Task inputs>
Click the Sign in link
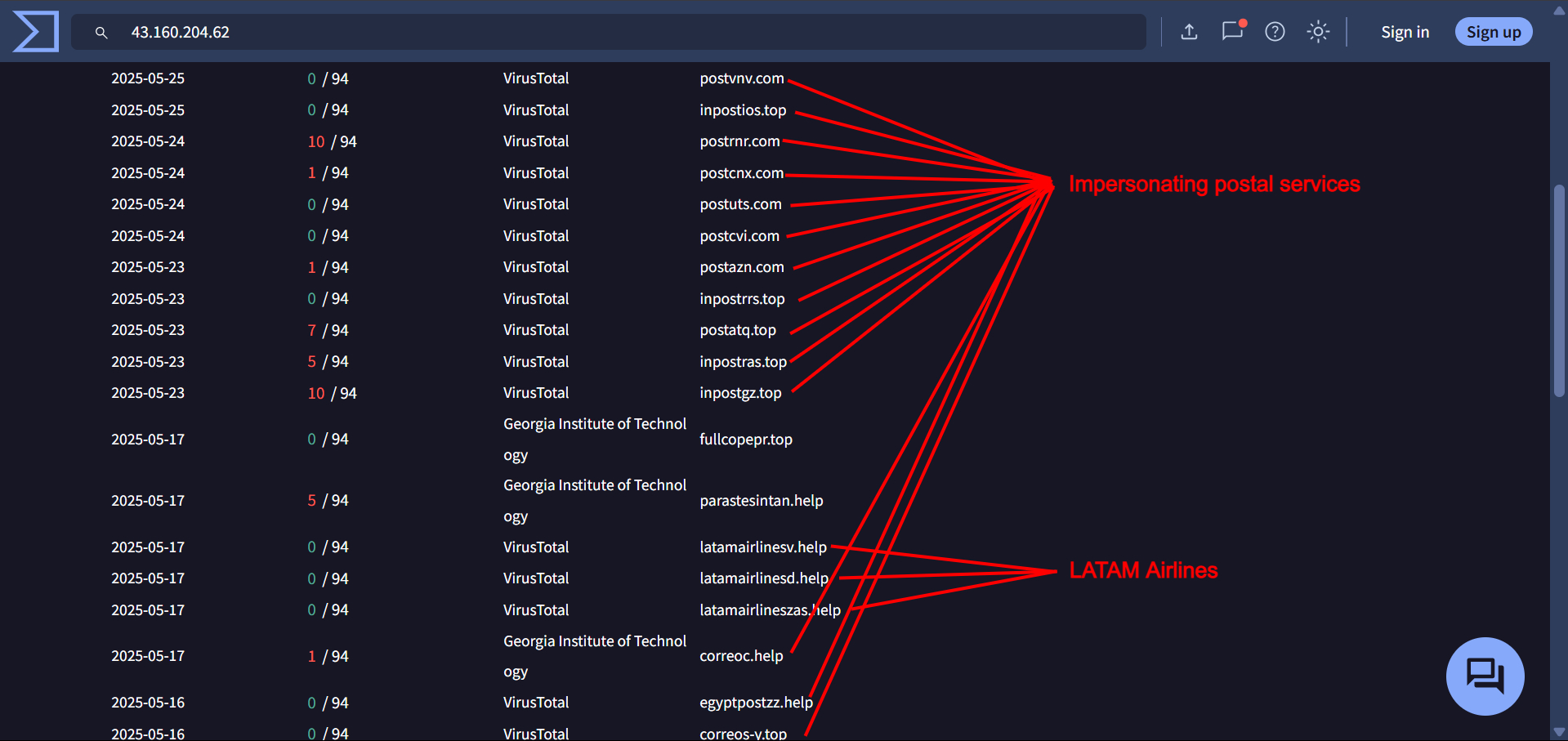 (1405, 32)
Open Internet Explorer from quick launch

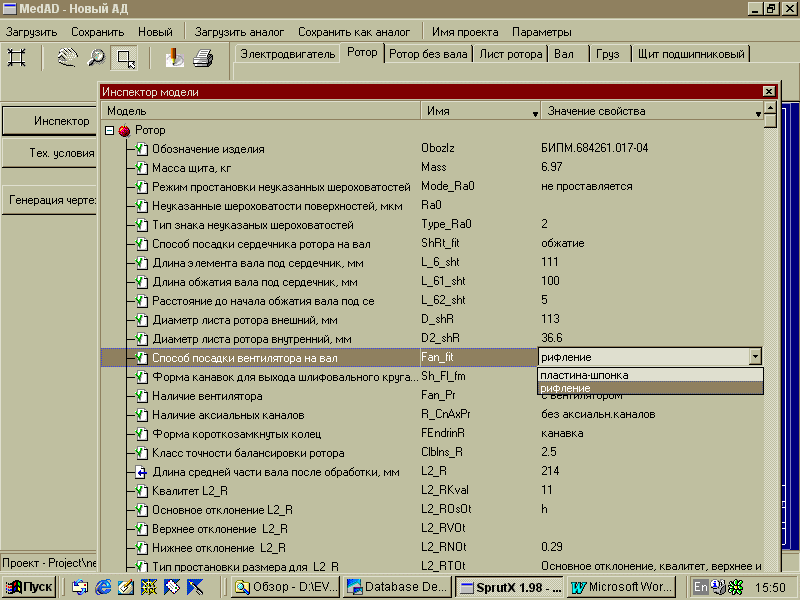[x=102, y=587]
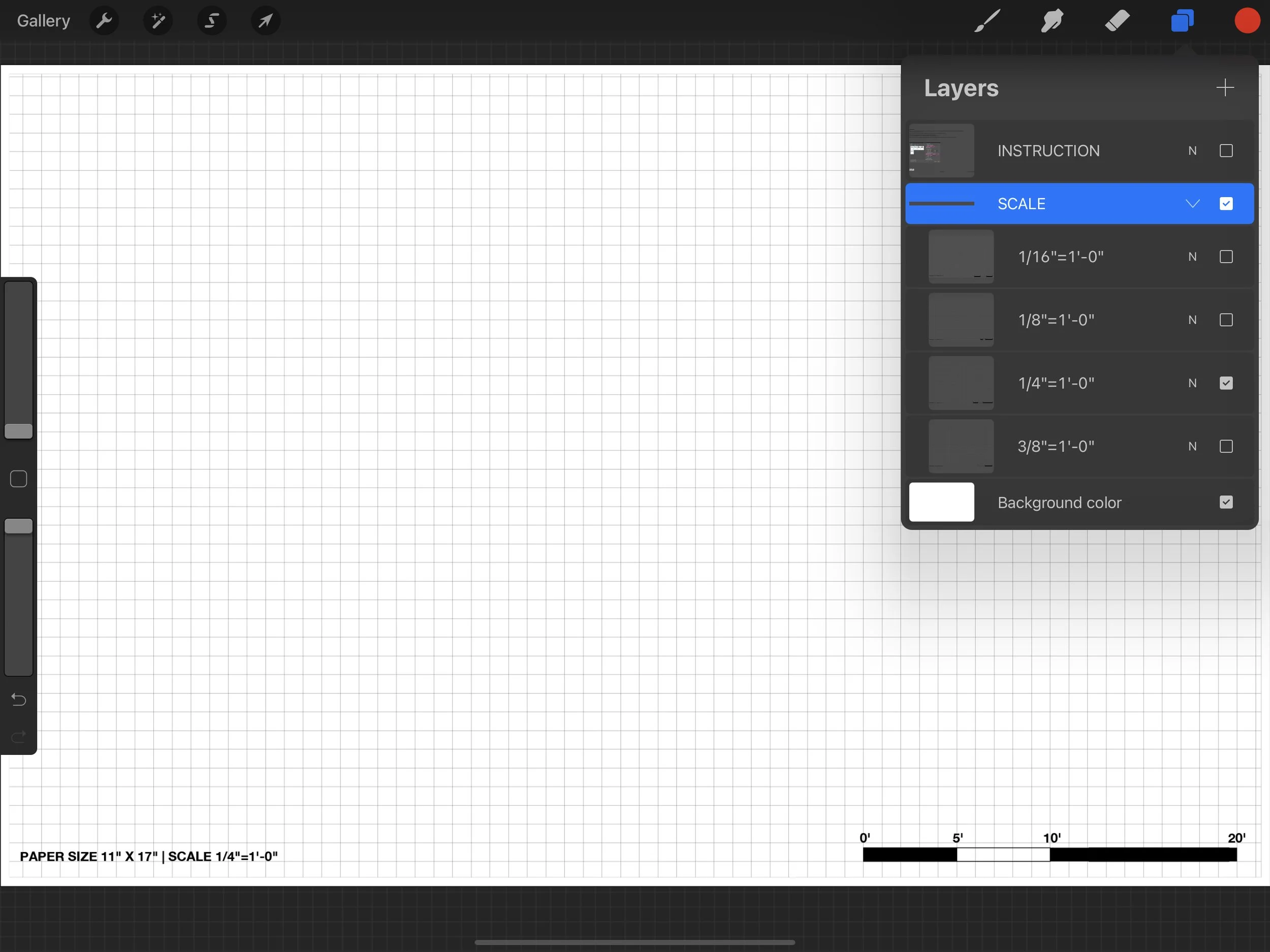The image size is (1270, 952).
Task: Return to Gallery
Action: coord(43,21)
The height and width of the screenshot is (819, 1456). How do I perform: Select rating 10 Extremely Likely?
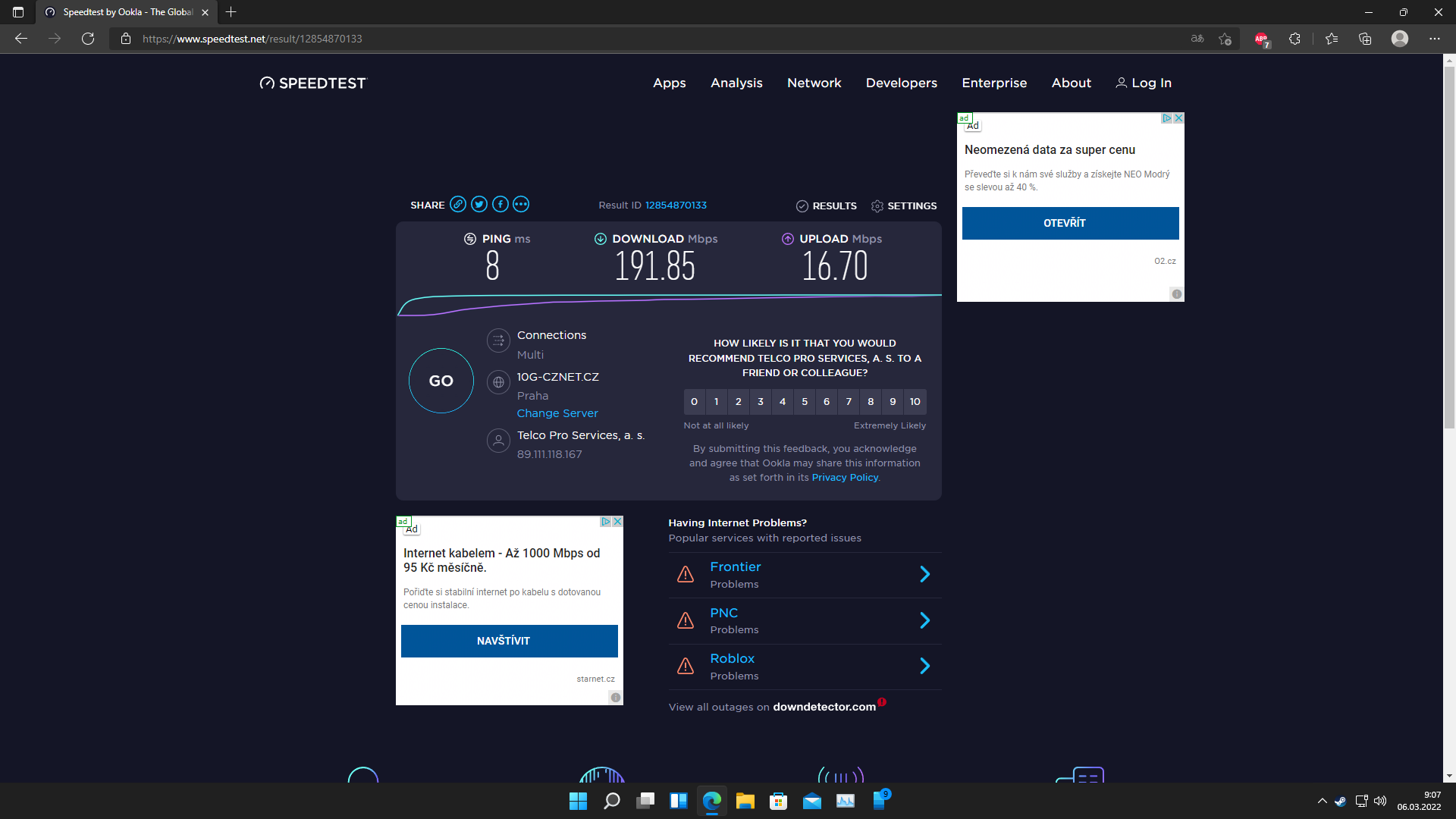point(915,402)
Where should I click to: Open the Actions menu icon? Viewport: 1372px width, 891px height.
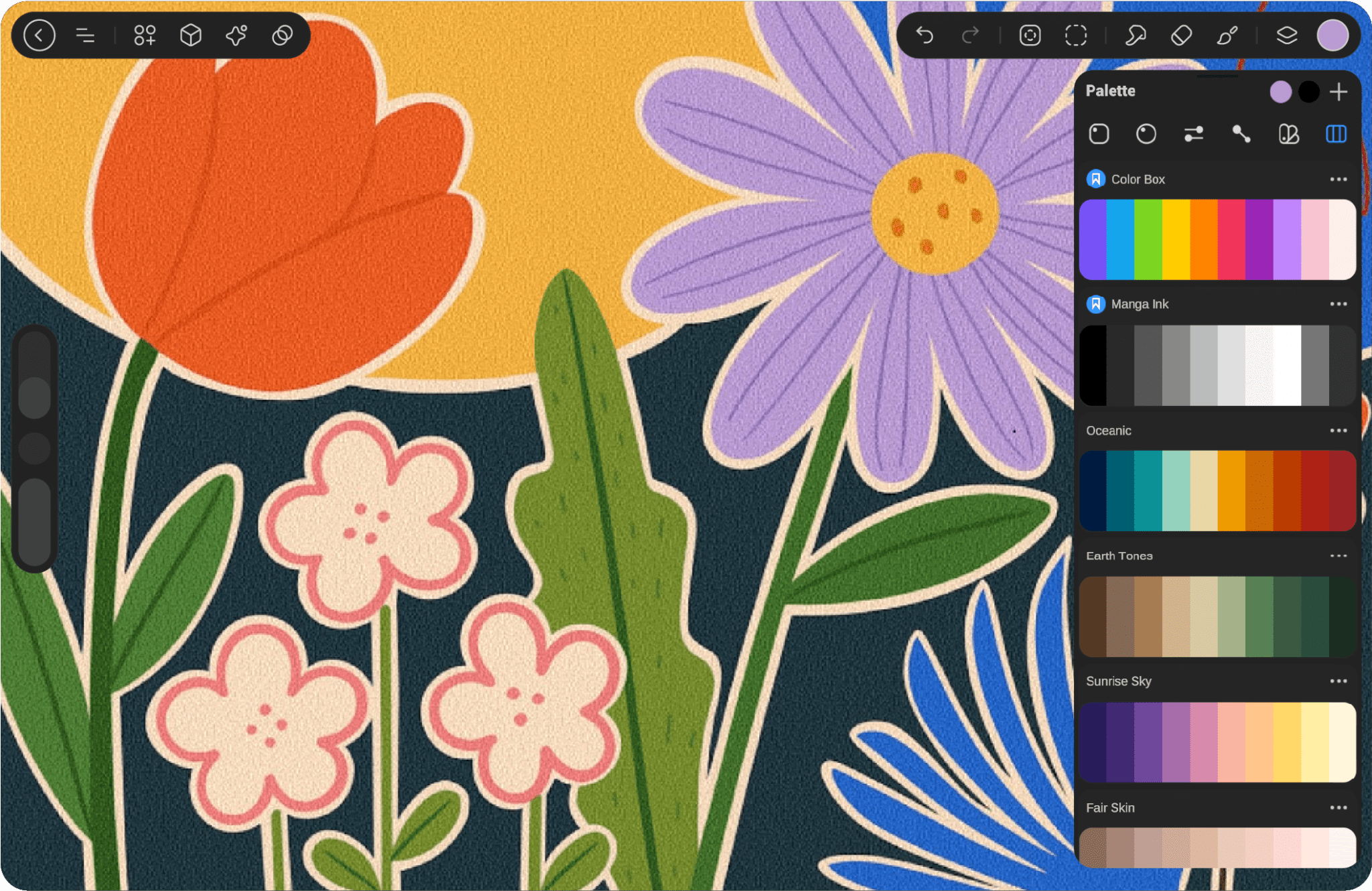pos(87,36)
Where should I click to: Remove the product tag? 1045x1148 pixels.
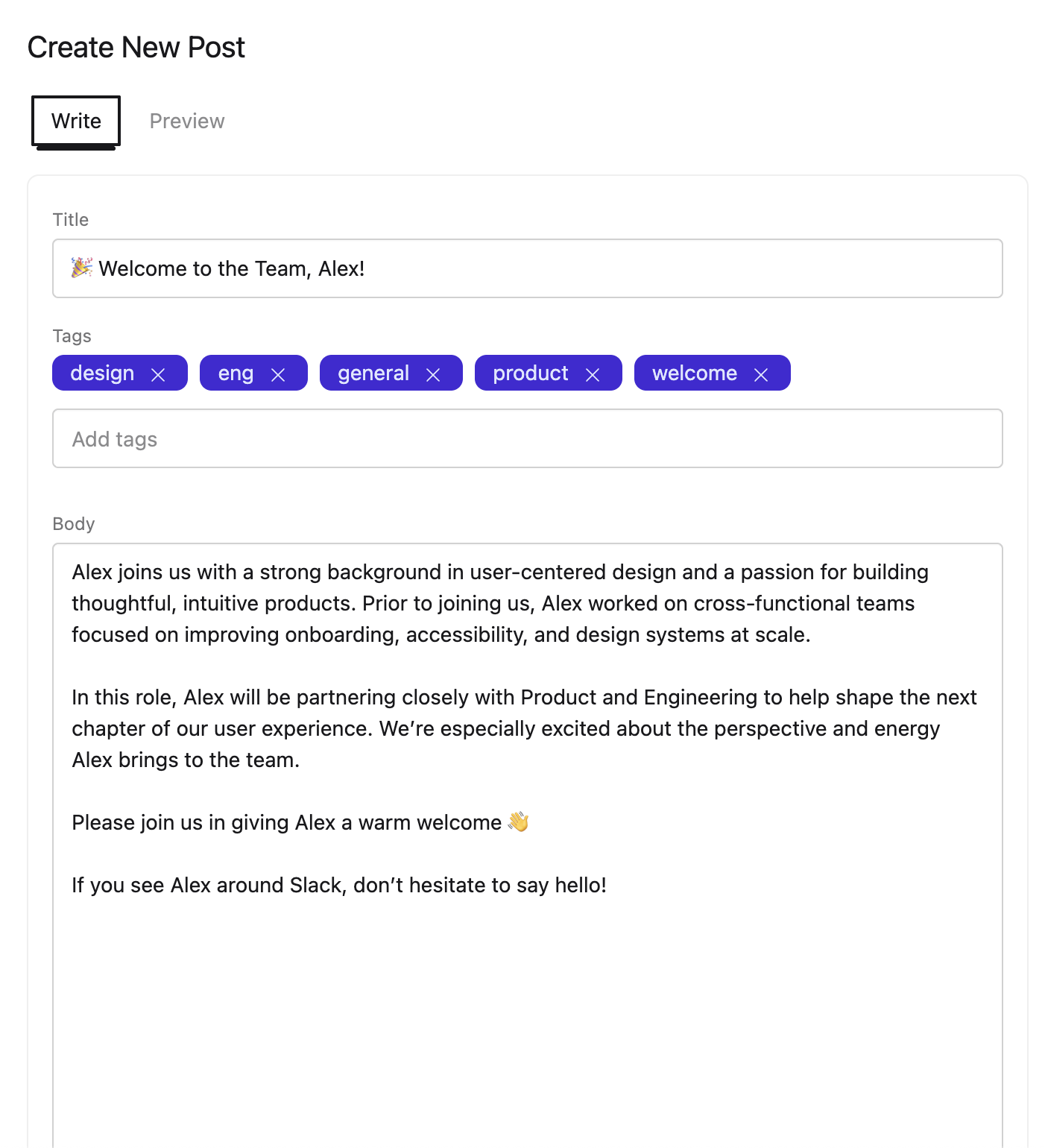click(x=593, y=375)
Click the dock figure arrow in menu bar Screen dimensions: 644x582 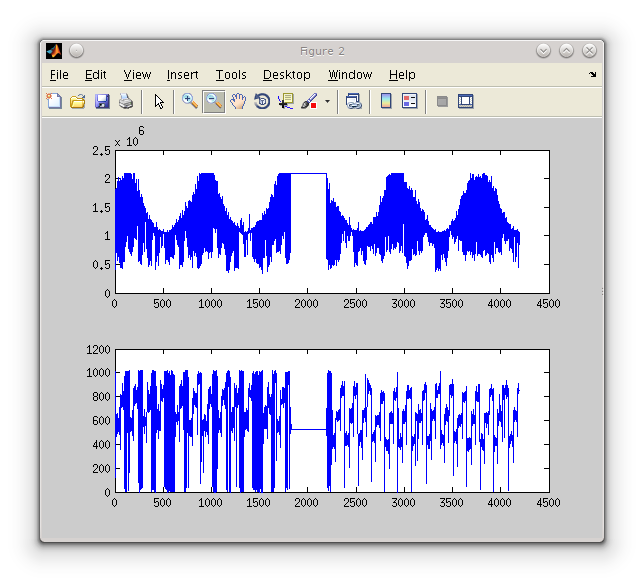(x=592, y=75)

Written instruction>
Count the lines in the data above that contain the string "height", with matching case, and give only the number.

Answer for this exercise>
2